Uno degli ostacoli principali infatti era la burocrazia diversa da Paese a Paese, per cui per lo stesso tipo di gara in uno Stato venivano chieste determinate dichiarazioni con una forma, in un altro cose simili ma in modo completamente diverso, e questo chiaramente sfavoriva le imprese estere.

Il problema esisteva anche per gli appalti non transfrontalieri, perchè gli operatori economici sanno bene che -anche se le dichiarazioni richieste sono quasi sempre le stesse- ogni stazione appaltante anche nella stessa città ha i suoi personalissimi formulari e in genere non ne accetta altri. E gli uffici gare delle imprese passavano intere giornate a copincollare le stesse dichiarazioni su modelli diversi.

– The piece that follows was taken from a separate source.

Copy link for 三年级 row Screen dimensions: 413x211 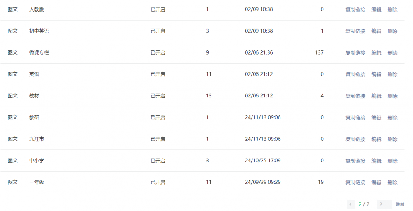point(355,183)
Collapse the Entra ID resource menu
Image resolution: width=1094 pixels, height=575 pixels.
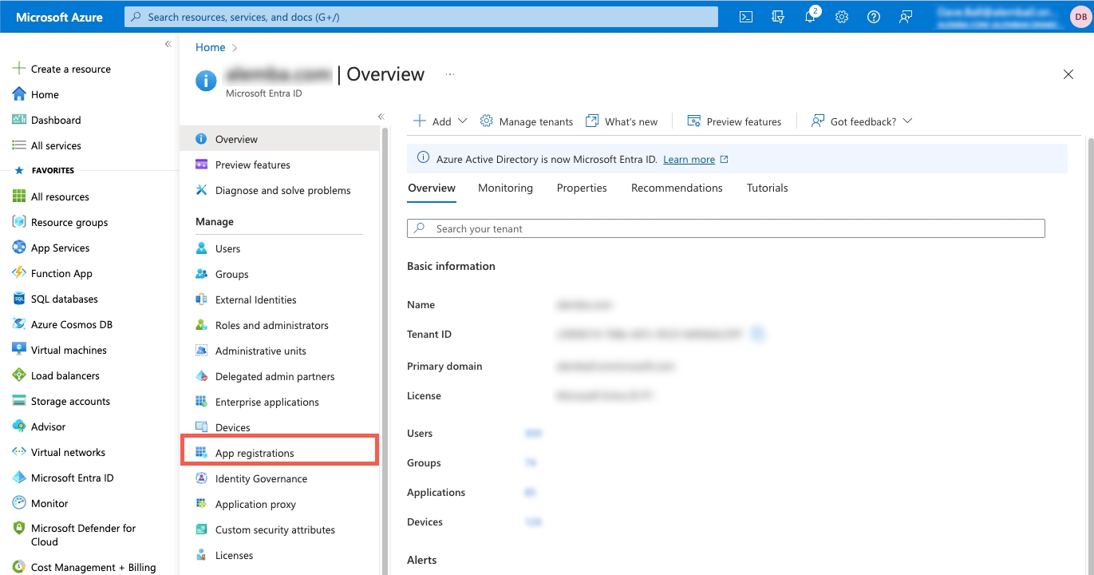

Per risolvere questo problema nel 2016 la Commissione ha creato un modello di autodichiarazione unico per tutte le procedure di gara, uniforme in tutta l’UE, riutilizzabile in più gare e di utilizzo obbligatorio al posto di tutti gli altri formulari.

In Italia è stato adottato col nome “DGUE” ossia “Documento di Gara Unico Europeo” e il suo utilizzo è stato prescritto dall’art. 85 del D.Lgs. 50/2016, obbligatoriamente per le procedure oltre i 40.000 euro, facoltativamente per quelle di importo inferiore. Dal 2018 il DGUE è diventato elettronico, l’UE ha messo a disposizione un servizio ad accesso libero per compilarlo.

il DGUE

Il risultato della compilazione è un file di tipo xml, da mettere a disposizione così com’è agli operatori economici.

Com’è fatto il DGUE

Il DGUE/ESPD è diviso in sei sezioni.

La prima viene compilata dalla stazione appaltante e contiene i riferimenti all’appalto per cui la dichiarazione viene resa. Quindi oggetto, CIG, stazione appaltante, cpv eccetera. Questa sezione è sempre diversa per ogni appalto. Se l’appalto è diviso in più lotti con criteri di selezione diversi tra loro, ogni lotto dovrà avere un diverso DGUE.

La seconda riguarda l’operatore economico che la compila, chi è e come è composto (legali rappresentanti, sede legale ecc.), l’eventuale ricorso all’avvalimento e al subappalto.

La sezione 3 è tendenzialmente sempre uguale e l’operatore economico la può riusare quasi sempre così com’è in tutte le gare (se non ci sono novità). Qui infatti si autocertifica l’assenza delle cause di esclusione (artt. da 94 a 98 del d.lg. 36) generali.

Nella sezione 4 si dichiara la presenza dei requisiti di ordine speciale (capacità economica, finanziaria e professionale) e l’esistenza di certificazioni di qualità. Viene compilata a seconda di ciò che la stazione appaltante chiede (quindi la stazione appaltante deve compilarla a sua volta per precisare le sue richieste).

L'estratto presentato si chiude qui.